L’éducation est sans doute le domaine où s’exercent le plus grand nombre de mouvements contradictoires, qui constitueront plus tard une transmission dont il faudra (ré-)concilier les termes pour les rénover. Le retour est une version accélérée de ces contradictions car la présence de ce père bienfaiteur-bourreau constitue la terrible réalité de toute transmission, faite d’un nœud serré. Tandis que l’aîné sera porteur d’un pôle de bienveillance (même s’il demeure interrogatif), le cadet sera le pôle de défiance parce que toujours il doutera de l’identité d’un père dont après tout il ne sait pas grand-chose. Le drame final, que nous ne préciserons pas, fera converger ces pôles dans une épreuve cruelle. Au sein d’une nature grandiose, porteuse elle aussi de tous les paradoxes (de beautés et d’étrangetés) ce drame de la transmission dans lequel s’inclus l’énigme du passé du père (comme une ombre posée sur lui) prendra une amplitude constante, terrifiante et fera de ce suspens un véritable conte où le père en proie à une nature intérieure profondément indéterminée éprouve ses enfants. Et le fait que la grande majorité du film se déroule sur une île n’est pas étrangère au fait que les enfants ne pourront attendre d’autres appuis que d’eux-mêmes. Ce père deviendra-t-il l’ogre qui dévore ses propres enfants, leur confiera-t-il le secret qui perpétue la lignée, ou sera-t-il plutôt leur bienfaiteur, un père rude certes mais par véritable nécessité ? La sobre mise en images du film fait ressortir avec plus d’acuité les reliefs d’une confrontation psychique, dans une tonalité russe d’où émerge toujours de l’universel. La séquence finale où tous sont rassemblés (mais dans une présence constituée d’absence) est d’une force symbolique peu commune, belle, dure et terrible mais où tous les enjeux de la vie se révèlent.
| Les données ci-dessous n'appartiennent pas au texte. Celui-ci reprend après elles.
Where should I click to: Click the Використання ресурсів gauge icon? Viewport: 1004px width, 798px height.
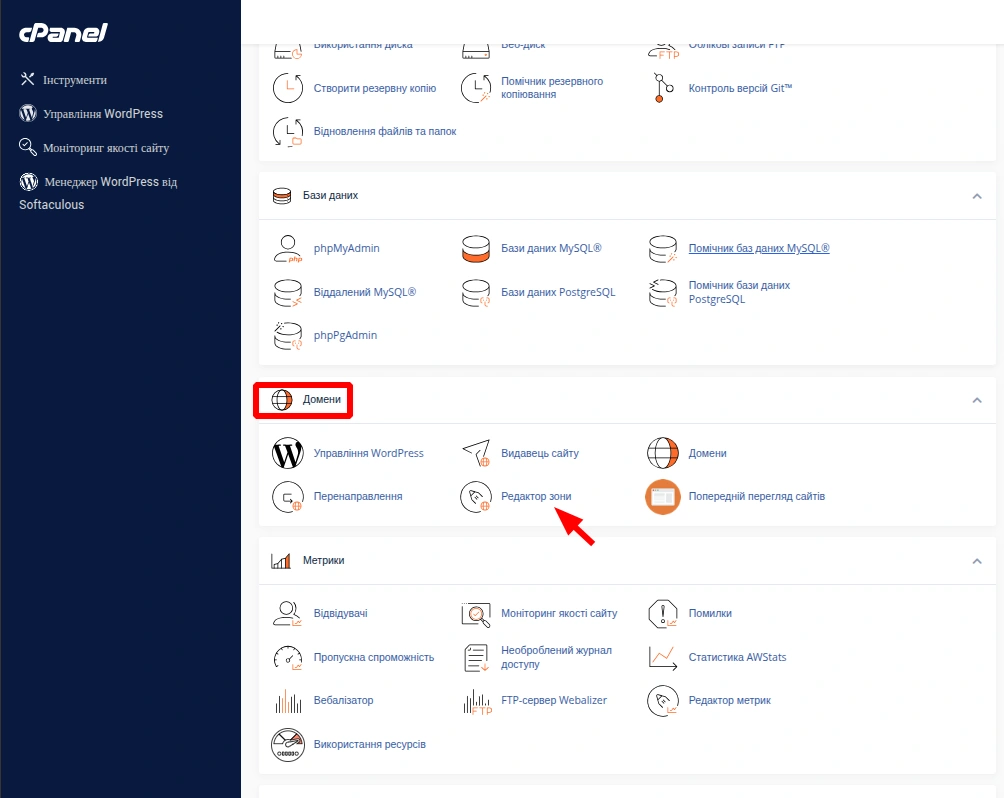[x=287, y=744]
La présence étonnante des personnages, leur réalité brute fait également de ce film l’un des grands films russes de ces dernières années, ce qui lui a valu le Lion d’Or à Venise en 2003.
Philippe Leclert, médiathécaire de Blois
Espace Cinéma
Un lac, une barque enfoncée dans la vase, des enfants qui plongent d'une
tour... signes, symboles d'une histoire qui va se révéler. Le
père rentré après douze ans d'une absence inexpliquée,
dort, cadré en raccourci anatomique, jumeau du « Christ mort »
du peintre Mantegna. Lumière froide, crépusculaire accompagnant
deux enfants et ce père dans un voyage initiatique au terme duquel ils
reviendront autres. Une île est abordée sous l'averse et le brouillard,
comme l'« Î le des morts», espace de mystères aux ombres
insinuantes portées par les nuages. Le nœud familial se dénoue,
la barque, telle la barque des enfers, s'échoue sur l'autre rive...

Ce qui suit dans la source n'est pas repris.